The River Cerne flows through Charminster, and indeed gives the village its name. Domesday records the village as Cernminstre, the Minster on the River Cerne. The river is fordable at Alley Bridge, and there is evidence that four ancient trackways met at this point.
The view from the road bridge near the church, looking up-stream towards Alley Bridge. Difficult to date the
postcard on the left, but there are some children standing in the river whose attire would suggest early 1900s.
Little has changed in the present-day photograph, also the bridge looks slightly different.
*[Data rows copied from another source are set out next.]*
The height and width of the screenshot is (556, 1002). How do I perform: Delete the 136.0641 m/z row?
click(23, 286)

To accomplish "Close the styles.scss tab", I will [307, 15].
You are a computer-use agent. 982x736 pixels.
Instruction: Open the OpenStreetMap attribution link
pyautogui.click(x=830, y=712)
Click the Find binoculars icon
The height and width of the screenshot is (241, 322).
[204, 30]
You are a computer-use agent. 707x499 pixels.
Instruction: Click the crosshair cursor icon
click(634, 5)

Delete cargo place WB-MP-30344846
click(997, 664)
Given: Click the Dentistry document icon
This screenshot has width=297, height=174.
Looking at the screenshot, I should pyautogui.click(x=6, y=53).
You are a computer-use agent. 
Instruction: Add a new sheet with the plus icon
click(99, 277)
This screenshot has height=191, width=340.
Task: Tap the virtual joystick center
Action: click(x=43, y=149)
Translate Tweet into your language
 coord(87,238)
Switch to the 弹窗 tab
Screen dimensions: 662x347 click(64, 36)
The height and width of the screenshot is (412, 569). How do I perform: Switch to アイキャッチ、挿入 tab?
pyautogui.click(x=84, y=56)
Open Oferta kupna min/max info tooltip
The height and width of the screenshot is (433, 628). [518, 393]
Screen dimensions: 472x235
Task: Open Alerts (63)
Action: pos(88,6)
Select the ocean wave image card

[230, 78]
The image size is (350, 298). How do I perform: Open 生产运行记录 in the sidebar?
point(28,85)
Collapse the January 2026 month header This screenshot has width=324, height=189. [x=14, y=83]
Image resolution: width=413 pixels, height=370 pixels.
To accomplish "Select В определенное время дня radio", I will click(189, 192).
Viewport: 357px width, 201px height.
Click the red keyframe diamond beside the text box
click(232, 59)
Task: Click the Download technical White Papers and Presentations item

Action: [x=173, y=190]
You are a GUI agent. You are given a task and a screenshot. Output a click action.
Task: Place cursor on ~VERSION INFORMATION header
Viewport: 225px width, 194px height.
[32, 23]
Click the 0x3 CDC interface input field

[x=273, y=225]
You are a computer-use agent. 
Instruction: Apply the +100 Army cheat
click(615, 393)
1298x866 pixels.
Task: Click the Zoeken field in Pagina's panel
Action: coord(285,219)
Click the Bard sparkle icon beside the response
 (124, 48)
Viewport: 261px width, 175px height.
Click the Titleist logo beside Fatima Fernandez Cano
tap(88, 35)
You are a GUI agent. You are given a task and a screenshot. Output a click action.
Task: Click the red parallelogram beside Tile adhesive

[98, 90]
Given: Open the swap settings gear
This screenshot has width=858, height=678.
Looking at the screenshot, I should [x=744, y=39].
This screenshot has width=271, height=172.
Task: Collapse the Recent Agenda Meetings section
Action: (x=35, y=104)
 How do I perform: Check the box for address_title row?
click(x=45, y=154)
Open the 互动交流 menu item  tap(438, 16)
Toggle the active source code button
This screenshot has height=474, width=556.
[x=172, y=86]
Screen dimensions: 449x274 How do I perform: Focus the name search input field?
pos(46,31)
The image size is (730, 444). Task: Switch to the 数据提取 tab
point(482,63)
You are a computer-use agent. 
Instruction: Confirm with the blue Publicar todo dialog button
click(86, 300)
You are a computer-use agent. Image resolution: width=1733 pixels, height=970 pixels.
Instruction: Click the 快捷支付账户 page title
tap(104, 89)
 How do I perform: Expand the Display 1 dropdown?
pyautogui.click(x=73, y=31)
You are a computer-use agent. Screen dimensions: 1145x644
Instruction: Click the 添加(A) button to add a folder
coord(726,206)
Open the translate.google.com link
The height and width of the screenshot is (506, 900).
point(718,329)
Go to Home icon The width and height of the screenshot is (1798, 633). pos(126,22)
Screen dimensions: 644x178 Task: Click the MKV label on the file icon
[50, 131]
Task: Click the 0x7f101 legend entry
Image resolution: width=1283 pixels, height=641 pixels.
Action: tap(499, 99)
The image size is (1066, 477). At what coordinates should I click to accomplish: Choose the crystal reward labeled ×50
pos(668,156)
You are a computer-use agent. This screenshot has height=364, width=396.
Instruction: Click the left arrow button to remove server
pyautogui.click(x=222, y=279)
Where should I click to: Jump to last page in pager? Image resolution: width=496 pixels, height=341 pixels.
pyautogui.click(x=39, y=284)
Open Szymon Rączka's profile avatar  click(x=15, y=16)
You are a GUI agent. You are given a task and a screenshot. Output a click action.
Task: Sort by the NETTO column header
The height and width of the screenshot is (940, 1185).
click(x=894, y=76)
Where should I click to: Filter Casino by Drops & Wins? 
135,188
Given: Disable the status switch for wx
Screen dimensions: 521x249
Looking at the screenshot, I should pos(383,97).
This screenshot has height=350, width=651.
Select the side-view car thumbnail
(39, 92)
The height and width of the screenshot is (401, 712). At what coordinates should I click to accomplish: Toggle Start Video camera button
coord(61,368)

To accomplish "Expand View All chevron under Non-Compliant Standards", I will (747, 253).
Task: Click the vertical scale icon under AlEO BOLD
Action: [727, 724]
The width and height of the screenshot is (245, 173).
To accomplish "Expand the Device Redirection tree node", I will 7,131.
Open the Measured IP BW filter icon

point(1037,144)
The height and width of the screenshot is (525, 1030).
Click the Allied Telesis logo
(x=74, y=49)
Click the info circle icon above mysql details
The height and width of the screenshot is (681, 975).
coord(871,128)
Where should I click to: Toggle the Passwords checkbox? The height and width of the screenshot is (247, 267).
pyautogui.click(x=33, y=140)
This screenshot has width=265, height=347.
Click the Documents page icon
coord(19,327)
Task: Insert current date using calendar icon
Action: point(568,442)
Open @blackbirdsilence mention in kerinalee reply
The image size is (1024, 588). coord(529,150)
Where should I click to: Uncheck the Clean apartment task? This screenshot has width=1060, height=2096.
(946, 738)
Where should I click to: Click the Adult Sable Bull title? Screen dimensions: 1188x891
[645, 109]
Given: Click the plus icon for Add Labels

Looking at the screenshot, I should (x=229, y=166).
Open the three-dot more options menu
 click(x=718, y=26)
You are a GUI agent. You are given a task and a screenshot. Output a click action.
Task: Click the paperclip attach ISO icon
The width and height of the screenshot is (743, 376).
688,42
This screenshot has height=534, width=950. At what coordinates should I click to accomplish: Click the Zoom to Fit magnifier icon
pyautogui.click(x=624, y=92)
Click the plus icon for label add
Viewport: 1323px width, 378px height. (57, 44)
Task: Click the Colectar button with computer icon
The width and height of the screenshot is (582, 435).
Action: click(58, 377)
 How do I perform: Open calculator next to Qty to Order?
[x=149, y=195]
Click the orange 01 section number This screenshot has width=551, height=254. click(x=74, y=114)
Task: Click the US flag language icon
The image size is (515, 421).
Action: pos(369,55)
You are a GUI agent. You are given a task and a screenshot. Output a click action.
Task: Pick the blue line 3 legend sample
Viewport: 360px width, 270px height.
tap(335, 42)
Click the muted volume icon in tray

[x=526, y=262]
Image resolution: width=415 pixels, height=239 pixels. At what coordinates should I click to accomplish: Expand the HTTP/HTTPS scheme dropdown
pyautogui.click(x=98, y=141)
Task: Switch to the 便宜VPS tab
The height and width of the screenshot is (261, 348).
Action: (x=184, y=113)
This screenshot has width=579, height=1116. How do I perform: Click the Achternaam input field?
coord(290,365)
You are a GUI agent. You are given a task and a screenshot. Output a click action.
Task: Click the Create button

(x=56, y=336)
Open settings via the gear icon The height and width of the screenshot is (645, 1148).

Entitled 'The Road through the River' this postcard probably dates from the
early 1900s. There was a public right of way along the river from the bottom
of East Hill to the ford at Abbey Bridge, and as late as the 1960s a local farmer used
to ride his horse through the river at least once a year to keep the Right of Way open.
Today, little has changed except for the trees, and the river
bank at the ford has been strengthened with concrete. The Right
of Way has lapsed, but the river is still a favourite with village children.
Two views looking across the river towards the church, certainly early 20th Century. Note the wooden bridge.
The lower postcard especially shows how easy it is to ford the river here.
A much later postcard, probably 1950s or 1960s. Note in particular how much the trees have grown. Also,
the wooden arched bridge appears to have been replaced by a flat structure.
By 2006 the church has almost disappeared behind the trees The new bridge can be clearly seen, along with the
concrete edge to the far side of the river.
Seats and an information board have been placed by the low wall.